_WORK TO BE COMPLETED_
Echo the lines below from the line with "Expand the fonts.gstatic.com" to the line with "Action: 188,558", both included, reproducing each one verbatim.

_MATERIAL FOR THIS EXERCISE_

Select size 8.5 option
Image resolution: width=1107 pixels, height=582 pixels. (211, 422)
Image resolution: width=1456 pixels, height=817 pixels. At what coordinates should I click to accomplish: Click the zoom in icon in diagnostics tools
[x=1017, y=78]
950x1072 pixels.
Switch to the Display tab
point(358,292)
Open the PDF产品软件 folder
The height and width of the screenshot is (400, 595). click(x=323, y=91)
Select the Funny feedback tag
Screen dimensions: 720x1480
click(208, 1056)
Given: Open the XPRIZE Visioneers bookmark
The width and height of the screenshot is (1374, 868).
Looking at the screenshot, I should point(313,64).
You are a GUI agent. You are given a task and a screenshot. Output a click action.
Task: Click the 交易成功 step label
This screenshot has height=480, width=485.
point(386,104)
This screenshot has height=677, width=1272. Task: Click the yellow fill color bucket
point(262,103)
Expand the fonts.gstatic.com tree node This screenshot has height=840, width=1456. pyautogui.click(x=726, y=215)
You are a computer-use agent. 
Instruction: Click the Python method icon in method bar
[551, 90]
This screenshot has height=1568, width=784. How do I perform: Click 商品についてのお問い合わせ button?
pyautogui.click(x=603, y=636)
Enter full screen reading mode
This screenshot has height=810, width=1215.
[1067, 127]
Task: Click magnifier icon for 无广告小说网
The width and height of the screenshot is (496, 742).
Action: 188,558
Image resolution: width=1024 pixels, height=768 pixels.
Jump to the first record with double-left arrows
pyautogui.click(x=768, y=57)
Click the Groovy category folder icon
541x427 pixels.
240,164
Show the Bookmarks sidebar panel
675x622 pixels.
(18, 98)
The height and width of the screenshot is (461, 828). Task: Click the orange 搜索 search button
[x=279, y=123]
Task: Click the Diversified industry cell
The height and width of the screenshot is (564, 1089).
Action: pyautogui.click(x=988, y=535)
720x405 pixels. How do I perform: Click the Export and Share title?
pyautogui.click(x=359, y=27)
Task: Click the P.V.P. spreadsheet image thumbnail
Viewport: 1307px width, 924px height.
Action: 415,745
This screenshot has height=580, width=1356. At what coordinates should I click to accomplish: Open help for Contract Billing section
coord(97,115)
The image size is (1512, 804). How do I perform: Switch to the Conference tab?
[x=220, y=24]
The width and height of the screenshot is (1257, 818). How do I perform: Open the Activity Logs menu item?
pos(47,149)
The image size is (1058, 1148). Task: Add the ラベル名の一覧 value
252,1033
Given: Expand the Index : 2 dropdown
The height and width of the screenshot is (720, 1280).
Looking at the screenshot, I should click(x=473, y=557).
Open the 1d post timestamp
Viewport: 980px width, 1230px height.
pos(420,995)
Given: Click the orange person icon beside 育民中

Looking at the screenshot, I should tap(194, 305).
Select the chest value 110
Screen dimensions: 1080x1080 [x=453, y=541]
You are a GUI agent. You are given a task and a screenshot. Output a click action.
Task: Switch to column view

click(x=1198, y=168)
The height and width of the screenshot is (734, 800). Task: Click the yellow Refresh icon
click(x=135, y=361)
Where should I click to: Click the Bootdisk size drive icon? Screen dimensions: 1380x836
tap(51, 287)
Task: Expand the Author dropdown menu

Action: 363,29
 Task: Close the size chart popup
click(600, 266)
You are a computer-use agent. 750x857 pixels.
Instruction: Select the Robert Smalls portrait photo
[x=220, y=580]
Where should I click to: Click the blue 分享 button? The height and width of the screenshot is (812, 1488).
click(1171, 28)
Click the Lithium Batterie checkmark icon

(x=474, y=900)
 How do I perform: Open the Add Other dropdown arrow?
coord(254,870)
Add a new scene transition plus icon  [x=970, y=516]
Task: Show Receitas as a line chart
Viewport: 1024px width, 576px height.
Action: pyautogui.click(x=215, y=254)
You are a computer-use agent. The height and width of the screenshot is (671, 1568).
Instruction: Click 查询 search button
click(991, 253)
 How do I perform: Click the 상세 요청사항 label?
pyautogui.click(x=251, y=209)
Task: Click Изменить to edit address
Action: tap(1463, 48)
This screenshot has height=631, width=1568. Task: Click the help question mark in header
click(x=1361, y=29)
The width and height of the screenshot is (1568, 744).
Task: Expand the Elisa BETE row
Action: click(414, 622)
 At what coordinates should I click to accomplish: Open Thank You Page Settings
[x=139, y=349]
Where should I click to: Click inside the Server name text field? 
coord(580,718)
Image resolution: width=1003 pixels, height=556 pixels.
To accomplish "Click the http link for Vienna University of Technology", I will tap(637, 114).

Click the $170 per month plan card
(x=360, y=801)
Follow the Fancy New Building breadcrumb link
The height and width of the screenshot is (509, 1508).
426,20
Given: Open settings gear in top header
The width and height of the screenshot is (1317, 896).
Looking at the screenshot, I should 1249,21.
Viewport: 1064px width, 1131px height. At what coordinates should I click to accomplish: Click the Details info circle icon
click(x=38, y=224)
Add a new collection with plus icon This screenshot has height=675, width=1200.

_EXERCISE RESPONSE_
Expand the fonts.gstatic.com tree node This screenshot has height=840, width=1456. pyautogui.click(x=726, y=215)
You are a computer-use agent. 
Instruction: Click the Python method icon in method bar
[551, 90]
This screenshot has height=1568, width=784. How do I perform: Click 商品についてのお問い合わせ button?
pyautogui.click(x=603, y=636)
Enter full screen reading mode
This screenshot has height=810, width=1215.
[1067, 127]
Task: Click magnifier icon for 无广告小说网
The width and height of the screenshot is (496, 742).
Action: 188,558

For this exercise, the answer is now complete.